Hi Mathias,

Looking at that thread dump, I think the potential culprit is this one:

TRACE 303545: (thread=200049)
sun.nio.ch.EPollArrayWrapper.epollWait(EPollArrayWrapper.java:Unknown line)
    sun.nio.ch.EPollArrayWrapper.poll(EPollArrayWrapper.java:269)
sun.nio.ch.EPollSelectorImpl.doSelect(EPollSelectorImpl.java:79)
    sun.nio.ch.SelectorImpl.lockAndDoSelect(SelectorImpl.java:87)
    sun.nio.ch.SelectorImpl.select(SelectorImpl.java:98)
sun.nio.ch.SocketAdaptor$SocketInputStream.read(SocketAdaptor.java:221)
sun.nio.ch.ChannelInputStream.read(ChannelInputStream.java:103)
java.nio.channels.Channels$ReadableByteChannelImpl.read(Channels.java:385)
    kafka.utils.Utils$.read(Utils.scala:380)
kafka.network.BoundedByteBufferReceive.readFrom(BoundedByteBufferReceive.scala:67)
kafka.network.Receive$class.readCompletely(Transmission.scala:56)
kafka.network.BoundedByteBufferReceive.readCompletely(BoundedByteBufferReceive.scala:29)
kafka.network.BlockingChannel.receive(BlockingChannel.scala:108)
kafka.consumer.SimpleConsumer.liftedTree1$1(SimpleConsumer.scala:72)
kafka.consumer.SimpleConsumer.kafka$consumer$SimpleConsumer$$sendRequest(SimpleConsumer.scala:69)
kafka.consumer.SimpleConsumer$$anonfun$fetch$1$$anonfun$apply$mcV$sp$1.apply$mcV$sp(SimpleConsumer.scala:113)
kafka.consumer.SimpleConsumer$$anonfun$fetch$1$$anonfun$apply$mcV$sp$1.apply(SimpleConsumer.scala:113)
kafka.consumer.SimpleConsumer$$anonfun$fetch$1$$anonfun$apply$mcV$sp$1.apply(SimpleConsumer.scala:113)
    kafka.metrics.KafkaTimer.time(KafkaTimer.scala:33)
kafka.consumer.SimpleConsumer$$anonfun$fetch$1.apply$mcV$sp(SimpleConsumer.scala:112)
kafka.consumer.SimpleConsumer$$anonfun$fetch$1.apply(SimpleConsumer.scala:112)
kafka.consumer.SimpleConsumer$$anonfun$fetch$1.apply(SimpleConsumer.scala:112)
    kafka.metrics.KafkaTimer.time(KafkaTimer.scala:33)
    kafka.consumer.SimpleConsumer.fetch(SimpleConsumer.scala:111)
kafka.server.AbstractFetcherThread.processFetchRequest(AbstractFetcherThread.scala:97)
kafka.server.AbstractFetcherThread.doWork(AbstractFetcherThread.scala:89)
kafka.utils.ShutdownableThread.run(ShutdownableThread.scala:60)

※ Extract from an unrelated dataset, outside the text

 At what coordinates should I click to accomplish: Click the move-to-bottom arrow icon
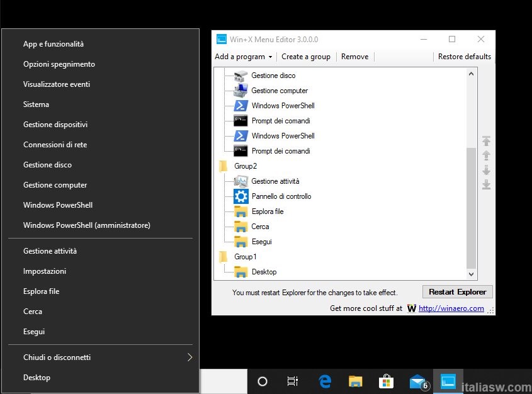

I see many such threads all triggered through the SimpleConsumer and ending up polling. Looking at the code, in theory, I can see why there might be a busy CPU loop generated by that code path. If my guess is right, it could be because of an issue in the implementation of how data is read off a channel in a blocking manner and I think this patch might help overcome that problem:

diff --git a/core/src/main/scala/kafka/network/Transmission.scala b/core/src/main/scala/kafka/network/Transmission.scala
index 2827103..0bab9ed 100644
--- a/core/src/main/scala/kafka/network/Transmission.scala
+++ b/core/src/main/scala/kafka/network/Transmission.scala
@@ -54,8 +54,15 @@ trait Receive extends Transmission {
     var totalRead = 0
     while(!complete) {
       val read = readFrom(channel)
-      trace(read + " bytes read.")
-      totalRead += read
+      if (read > 0) {
+        trace(read + " bytes read.")
+        totalRead += read
+      } else if (read == 0) {
+ // it's possible that nothing was read (see javadoc of ReadableByteChannel#read), from the backing channel, + // so we wait for a while before polling again, so that we don't end up with a busy CPU loop
+        // TODO: For now, this 30 milli seconds is a random value.
+        Thread.sleep(30)
+      }
     }
     totalRead
   }

Is this something that you would be able to apply against the latest 0.8.2 branch of Kafka, build the Kafka binary, try it out and see if it improves the situation?

-Jaikiran

On Monday 26 January 2015 11:35 PM, Mathias Söderberg wrote:
Hi Neha,

I sent an e-mail earlier today, but noticed now that it didn't actually go through.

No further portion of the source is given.